[Stored data]
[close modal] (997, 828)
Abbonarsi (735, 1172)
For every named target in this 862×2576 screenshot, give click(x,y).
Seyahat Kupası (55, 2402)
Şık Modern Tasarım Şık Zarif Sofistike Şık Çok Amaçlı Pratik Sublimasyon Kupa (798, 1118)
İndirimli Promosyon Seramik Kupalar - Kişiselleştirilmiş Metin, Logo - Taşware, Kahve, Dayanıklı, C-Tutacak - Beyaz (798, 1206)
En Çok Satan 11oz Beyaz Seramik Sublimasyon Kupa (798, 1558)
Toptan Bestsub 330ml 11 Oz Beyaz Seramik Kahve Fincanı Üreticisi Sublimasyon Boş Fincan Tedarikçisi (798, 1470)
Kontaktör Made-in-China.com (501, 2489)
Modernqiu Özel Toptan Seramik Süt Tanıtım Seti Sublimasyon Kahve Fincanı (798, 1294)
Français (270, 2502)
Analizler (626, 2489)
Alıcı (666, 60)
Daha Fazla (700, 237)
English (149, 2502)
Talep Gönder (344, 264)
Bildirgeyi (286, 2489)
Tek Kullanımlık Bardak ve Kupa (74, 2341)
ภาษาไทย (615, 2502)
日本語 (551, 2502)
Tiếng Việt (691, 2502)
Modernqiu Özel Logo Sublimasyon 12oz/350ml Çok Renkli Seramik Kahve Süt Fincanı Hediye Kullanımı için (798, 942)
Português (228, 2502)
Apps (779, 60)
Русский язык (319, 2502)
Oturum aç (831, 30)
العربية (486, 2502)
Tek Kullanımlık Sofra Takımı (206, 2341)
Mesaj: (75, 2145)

### WHAT TO WORK ON
Looking at the data above, show all lines where the word "Özel" occurs.

### ANSWER BELOW
Modernqiu Özel Toptan Seramik Süt Tanıtım Seti Sublimasyon Kahve Fincanı (798, 1294)
Modernqiu Özel Logo Sublimasyon 12oz/350ml Çok Renkli Seramik Kahve Süt Fincanı Hediye Kullanımı için (798, 942)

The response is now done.